Tidak Peduli

35.5K 3.6K 16
                                    

Selamat Membaca!


Ellanor menatap jengah pada setiap penjelasan guru di depan sana. Berkali-kali dia menguap secara terang-terangan membuat teman di dekatnya memberikan tatapan risih. Namun Ellanor bersikap seakan tidak peduli. Karena guru di depan sana tidak memiliki tanda-tanda akan berhenti, Ellanor segera mengangkat tangan yang spontan menarik perhatian wanita paruh baya di depan.

"Iya, Vicy?"

"Ellanor, not Vicy," koreksi Ellanor dengan nada jengah. Seharian ini dirinya sudah mengoreksi banyak orang karena memangilnya Vicy. Padahal jiwa Vicy sendiri masih tertidur tenang di alam bawah sadarnya.

Guru wanita tersebut memberikan tatapan datar. Meski dia tahu Ellanor adalah anak dari pemilik sekolah, tapi rumor yang berembus membuat mereka berani pada si bungsu Hernandez. Apalagi Ellanor berbeda dari saudaranya yang lain dan tidak menyandang marga keluarga. Lengkaplah sudah penderitaan gadis itu sebagai putri yang terbuang.

"Saya izin ke toilet, Ms."

"Hmm."

Tak memusingkan tanggapan judes guru tersebut, Ellanor segera beranjak dari bangkunya. Dia keluar dari kelas dan melangkahkan kakinya menyusuri lorong-lorong yang lengang.

Kegiatan belajar mengajar masih berlangsung, jarang ada siswa yang bolos karena tim keamanan cukup ketat di sini. Namun seketat apa pun, selalu ada cela kecil di sana. Seperti yang Ellanor lalukan.

Bukannya belok kanan ke arah kamar mandi, langkah kakinya malah lurus hingga menaiki tangga. Sebelumnya dia melirik sekitar, jaga-jaga takut ada tim keamanan yang biasanya beroperasi. Setelah dirasa aman, dengan cepat di menaiki tangga hingga tiba di depan pintu rooftop sekolah. Salah satu rooftop gedung yang jarang didatangi oleh siswa-siswi. Selain karena tidak ada yang menarik selain meja dan kursi yang tidak dipakai, rooftop uni lebih juga berembus cerita horor untuk menakuti siswa. Namun cerita tersebut jelas tidak mempan bagi seorang Vicy Ellanor.

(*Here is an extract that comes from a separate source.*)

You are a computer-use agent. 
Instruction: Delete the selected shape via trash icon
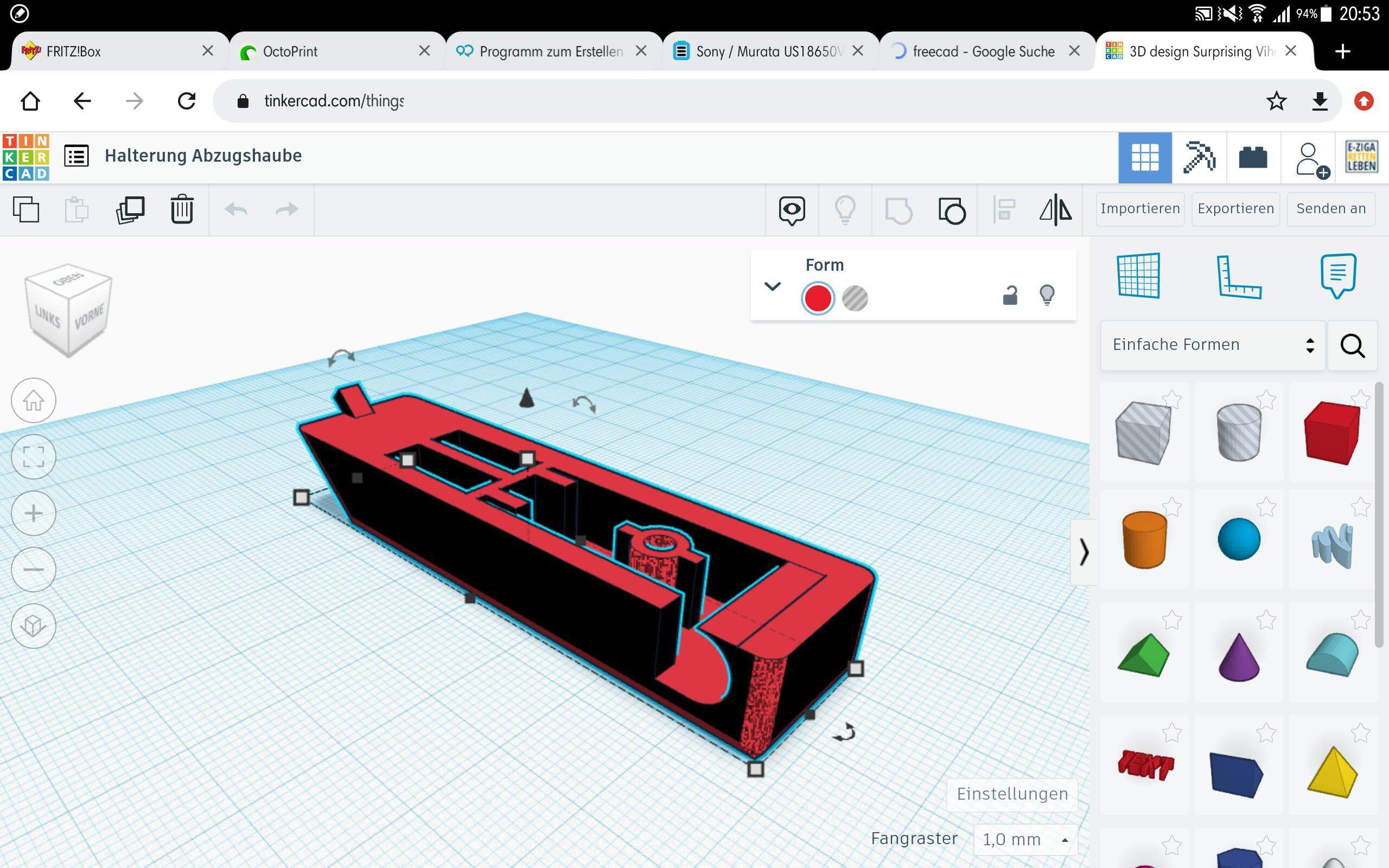[x=181, y=210]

Ellanor membuka pintu dengan pelan, pemandangan langit yang luas langsung menyapanya saat tiba di atas sana. Ada senyum tipis yang terbit di bibirnya. Senyum pertama yang tampak tulus.

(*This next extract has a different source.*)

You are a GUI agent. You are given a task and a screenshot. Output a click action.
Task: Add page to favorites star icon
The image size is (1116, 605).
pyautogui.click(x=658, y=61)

Ellanor mendekati kursi yang tergeletak tak jauh dari tempatnya. Menyusun beberapa kursi agar memanjang dan bisa digunakan untuk rebahan. Di sini dia bisa merasakan kebebasan. Langit yang tampak lebih dekat, awan yang seakan mengajaknya ikut berlari, serta semilir angin yang membuat kantuknya datang.

Tanpa sadar, Ellanor malah terpejam dan jatuh tertidur.

Sedangkan di sebuah kelas tingkat akhir, tiga pria duduk saling berhadapan. Suara ramai dari siswa di dalam kelas tersebut menandakan jam pelajaran yang kosong. Guru yang harusnya mengajar dua jam, malah sudah keluar di jam pertama.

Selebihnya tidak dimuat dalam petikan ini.